* _Direction_
Lay out the items below as a Markdown table with the columns Row and Entry. Put the row number under Row and the line under Entry, leaving out any blank lines.

* _Given data_
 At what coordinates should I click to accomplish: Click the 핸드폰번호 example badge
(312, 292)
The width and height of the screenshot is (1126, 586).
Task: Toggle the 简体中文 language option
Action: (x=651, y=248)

* _Response_
| Row | Entry |
|---|---|
| 1 |  At what coordinates should I click to accomplish: Click the 핸드폰번호 example badge |
| 2 | (312, 292) |
| 3 | The width and height of the screenshot is (1126, 586). |
| 4 | Task: Toggle the 简体中文 language option |
| 5 | Action: (x=651, y=248) |